Sunday 27 April 2008
From tomorrow, Boy One will be at pre-school in the afternoons as well as the mornings. It’s going to be bliss. This means I will be able to achieve more than simply the journey to and from the school, one supermarket shop and one nappy change before the three-year-old whirlwind returns. I might even be able to – gulp – get some work done. If only Boy Two would sleep! Goodness knows I can. Aren’t babies supposed to be sleeping for around 16 hours in 24 at this point. Now, I know that I’m not getting that much sleep, so why won’t he stick to what the book says? Honestly, can’t he read!
Monday 28 April 2008
I got back from an interview at 9.45 am and am already so tired I don’t know what to do with the day. BBC Breakfast rather deliciously wanted me on at 7ish to talk about the insanity that is Nannycams – plastic trinkets that ‘hide’ a camera where you can check up on the hired help. I have never seen anything that so obviously screams WE’RE WATCHING YOU! If you’re so scared about leaving your children alone, don’t. And if you have to, do your research, don’t just abandon them with the local psycho and hope for the best, secure in the knowledge that if they’re being slapped six ways from Saturday, you can watch it all happen 40 miles and two hours away.

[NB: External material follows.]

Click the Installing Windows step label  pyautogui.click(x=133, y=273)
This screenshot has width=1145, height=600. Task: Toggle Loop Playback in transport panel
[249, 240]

Despite a background as a cynical hackette, I still get excited about the prospect of being on the goggle box (if TV is a goggle box, does that make a computer the google box?). The first time I was on TV it was about men being useless at home. I suggested on air that they weren’t and that division of labour was key. However, as my maths isn’t up to squat, division of labour at our house comes down to: work divided by 2 = emptying dishwasher by husband + rest of everything by me.